The former type of creativity on the broader (non-specialized) level is probably easier for casual (mainstream) folks to appreciate while the latter type is not.
For analogy, in my field (in computer science), the non-geeks :-) tend to be wowed by the simplest, most obvious things we might do, often calling us a "wiz" and paying good $$$ for such, but cannot fully appreciate the finer things that we may actually work hard to study and put to practice -- and those things often go unused and/or unnoticed in most of our work.
Another analogy can be found in the culinary field and how our mainstream fastfood-ish culture tends to view it. Often takes so called foodies (along w/ the fine chefs and cooks) to more fully appreciate the finer things that the avg folk probably does not. My own taste buds ain't exactly bad, but I can't really appreciate fine wines (at least at this point) if my life depended on it -- and that's not to say I can't taste any diff at all either...
BTW, my just-13-yo son (as well as slightly older daughter) would love to play the Tchaikovsky yesterday(!) if he could, but he's learned enough now to understand that he's at least a good ways away from being able to hack at it at all -- doesn't stop him from trying once in a while though. In his case, he almost gave up on violin after ~3 years of Suzuki-based study during his grade school years, but got hooked when he first caught a glimpse of the possibilities w/ the help of Vivaldi -- the kids just started learning Vivaldi's Spring concerto now to go w/ the standard Suzuki repertoire (among other things), and they (and even my 5-yo ;-) ) are loving that. :-) Yeah, my son doesn't exactly relish all the hard work that's needed, but he's gradually come to appreciate all of it as a whole, and practicing is no longer like pulling teeth everyday w/ him -- and I do believe this discipline is translating very positively to other areas for him as well.
And tangentially, I think the violin (and music in general) makes for a very nice analogy (and/or metaphor) for many other areas of work and life as well as I regularly use it to help explain all sorts of things to my violin playing kids. For instance, just the other day I used it to help explain some basic mathematical concepts to my son -- some basic ideas about mathematical expression and representation, forms and symbology, etc. which can also be seen in written music (and usually taken for granted) as well. I also often compare violin practice and technique to many other activities/interests they have. So the rigorous classical violin training (even though I'm mainly just an observer who dabbles) can lend itself to creative uses far outside of the music itself -- and I often remind my kids of that in one way or another so that they understand it's not just about the music (for us anyway)...
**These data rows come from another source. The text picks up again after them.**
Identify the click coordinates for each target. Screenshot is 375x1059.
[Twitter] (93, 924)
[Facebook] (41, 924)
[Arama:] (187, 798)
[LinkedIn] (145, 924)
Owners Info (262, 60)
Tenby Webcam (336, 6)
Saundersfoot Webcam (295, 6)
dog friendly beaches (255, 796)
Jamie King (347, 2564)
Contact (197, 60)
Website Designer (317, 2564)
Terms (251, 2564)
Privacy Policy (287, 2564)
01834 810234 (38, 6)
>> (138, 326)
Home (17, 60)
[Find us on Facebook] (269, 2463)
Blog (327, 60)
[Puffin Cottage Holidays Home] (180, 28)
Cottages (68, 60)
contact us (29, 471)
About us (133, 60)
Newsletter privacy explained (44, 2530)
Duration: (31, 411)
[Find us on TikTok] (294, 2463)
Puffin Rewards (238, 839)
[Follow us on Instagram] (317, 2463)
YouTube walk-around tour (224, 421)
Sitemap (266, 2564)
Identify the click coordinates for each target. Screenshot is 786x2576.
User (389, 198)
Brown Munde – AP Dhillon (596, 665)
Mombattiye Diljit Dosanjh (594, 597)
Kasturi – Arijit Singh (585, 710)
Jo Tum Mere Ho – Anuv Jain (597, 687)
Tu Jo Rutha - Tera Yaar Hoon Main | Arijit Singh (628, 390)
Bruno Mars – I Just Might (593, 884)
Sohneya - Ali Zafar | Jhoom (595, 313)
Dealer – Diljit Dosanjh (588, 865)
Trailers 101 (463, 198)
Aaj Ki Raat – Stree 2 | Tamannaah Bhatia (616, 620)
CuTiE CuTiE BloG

Improvisation is an intuitive and creative activity that does require a musical ear and technical ability on an instrument such as one would learn with classical training. A good way to develop this kind of creativity is to practice playing a busy counterpoint melody over a smoother line of melody or visa versa. Or, practice continuous variations over a basso ostinato (ground) or a repeated set of chords or repeated harmony. Another way is to practice playing your own made up part with a jazz or bluegrass recording - and yet another way is to play your own momentarily made up part with other musicians. They don't have to be jazz or bluegrass musicians. They could be sitarists or play the oud or bongos or hang drum, for example. Lastly, another way to be creative is to practice playing a solo improvisation. I believe that the more you play this way, the more creative your musical intuition becomes. I don't see why a classically trained violinist could not accomplish this if they really wanted to. Their fundamental skills are already there. So, my answer to this blog question would be no.